Transfer files from the local file system to an archive directory.

FileGenerator walks a directory tree and yields one task per matching file. FileFetcher reads each file as raw bytes. No external dependencies or credentials are required.

Bash
mkdir -p ./sample_data && echo "Hello Sayou" > ./sample_data/readme.txt
python quick_start_file.py
Python
import json
import os

from sayou.brain.pipelines.transfer import TransferPipeline

OUTPUT_DIR = "./sayou_archive/file"

Collect a Directory

Pass any local directory path as source. Use the extensions keyword to restrict which file types are collected.

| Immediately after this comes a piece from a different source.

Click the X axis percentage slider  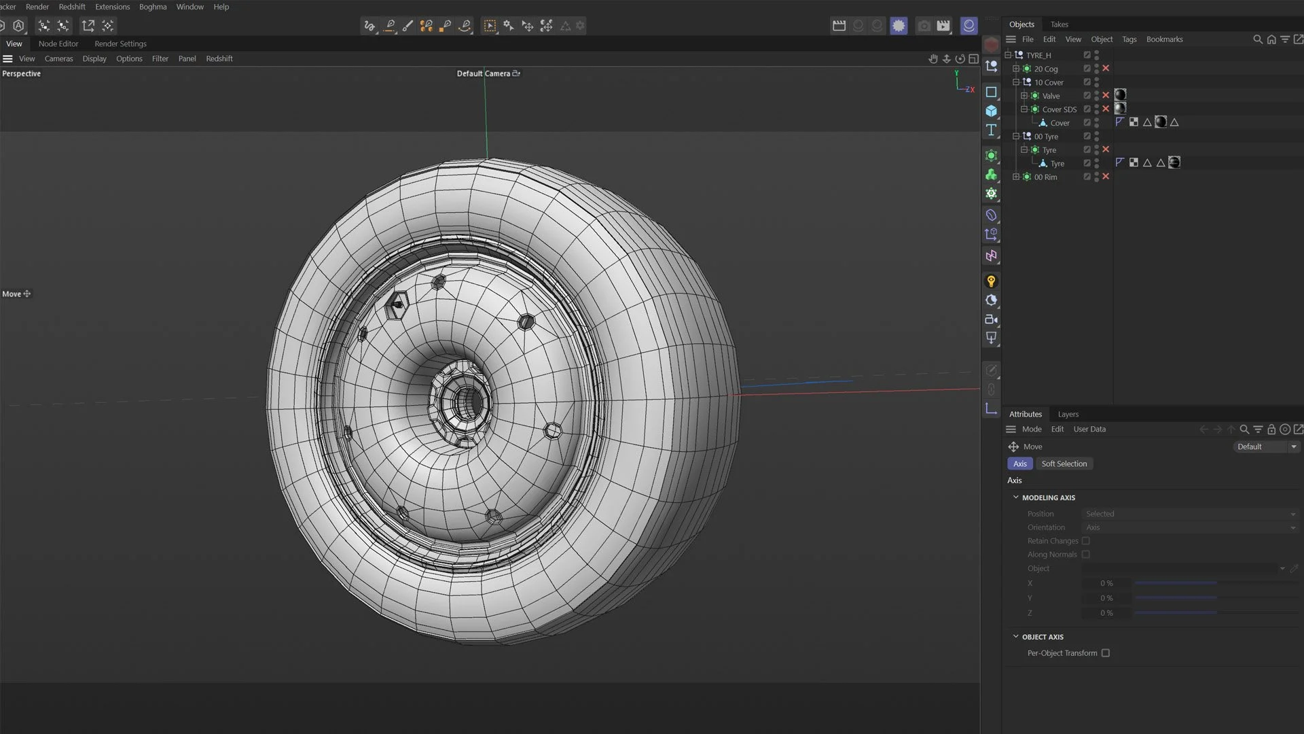point(1175,583)
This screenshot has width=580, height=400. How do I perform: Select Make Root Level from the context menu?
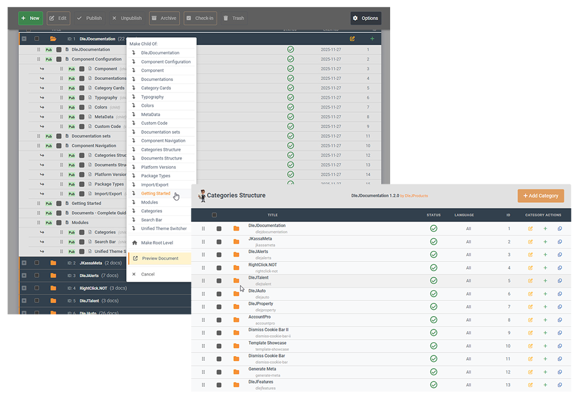click(x=157, y=243)
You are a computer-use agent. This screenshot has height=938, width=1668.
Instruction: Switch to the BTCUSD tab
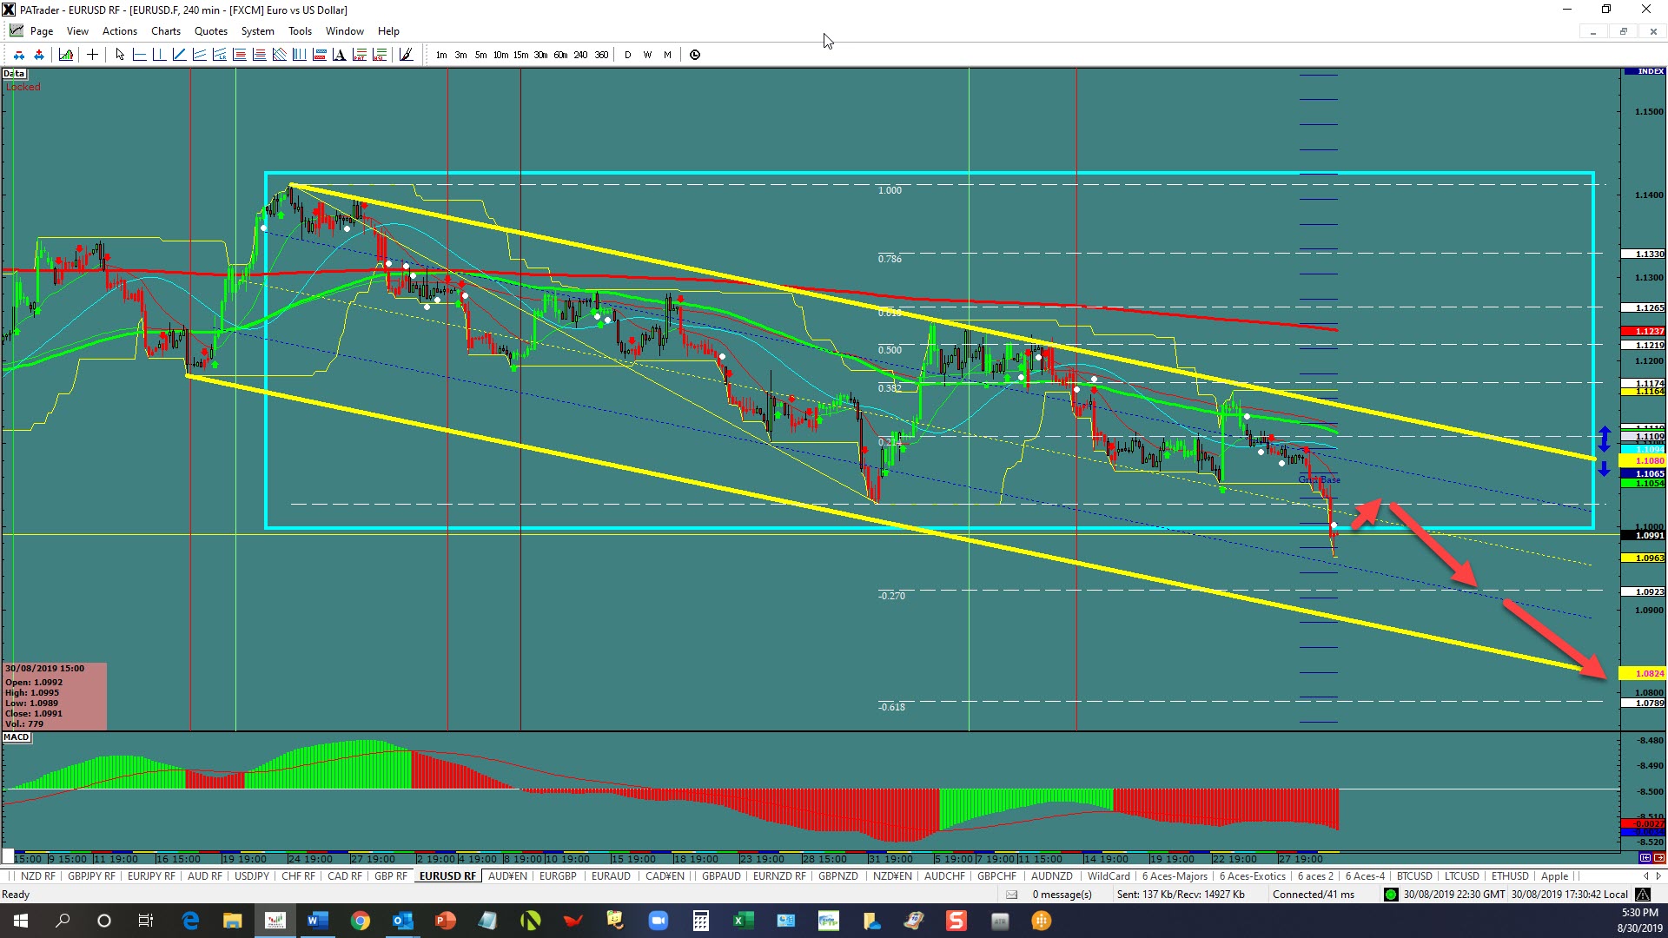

TransferPipeline.process() returns:

Python
{"read": <int>, "written": <int>, "failed": <int>}

Python
stats = TransferPipeline.process(
    source="./sample_data",
    destination=OUTPUT_DIR,
    strategies={"connector": "file"},
    extensions=[".txt", ".md", ".pdf"],
)

print("=== Collect a Directory ===")
print(json.dumps(stats, indent=2))

Filter by Glob Pattern

name_pattern is an fnmatch-style glob applied on top of the extension filter. Only files whose basename matches the pattern are transferred.

Python
stats_glob = TransferPipeline.process(
    source="./sample_data",
    destination=os.path.join(OUTPUT_DIR, "reports"),
    strategies={"connector": "file"},
    extensions=[".txt"],
    name_pattern="report_*",
)

print("=== Filter by Glob Pattern ===")
print(json.dumps(stats_glob, indent=2))

Non-recursive Scan

Set recursive=False to collect only the top-level directory without descending into sub-directories.

Python
stats_flat = TransferPipeline.process(
    source="./sample_data",
    destination=os.path.join(OUTPUT_DIR, "flat"),
    strategies={"connector": "file"},
    extensions=[".txt"],
    recursive=False,
)

print("=== Non-recursive Scan ===")
print(json.dumps(stats_flat, indent=2))

Validate Output

After a successful transfer each collected file appears in destination. Inspect the directory to confirm the transfer completed cleanly.

Python
if os.path.isdir(OUTPUT_DIR):
    names = [
        n for n in os.listdir(OUTPUT_DIR) if os.path.isfile(os.path.join(OUTPUT_DIR, n))
    ]
    print(f"\nArchived {len(names)} file(s) in '{OUTPUT_DIR}'.")
    for name in names[:5]:
        size = os.path.getsize(os.path.join(OUTPUT_DIR, name))
        print(f"  {name}  ({size} bytes)")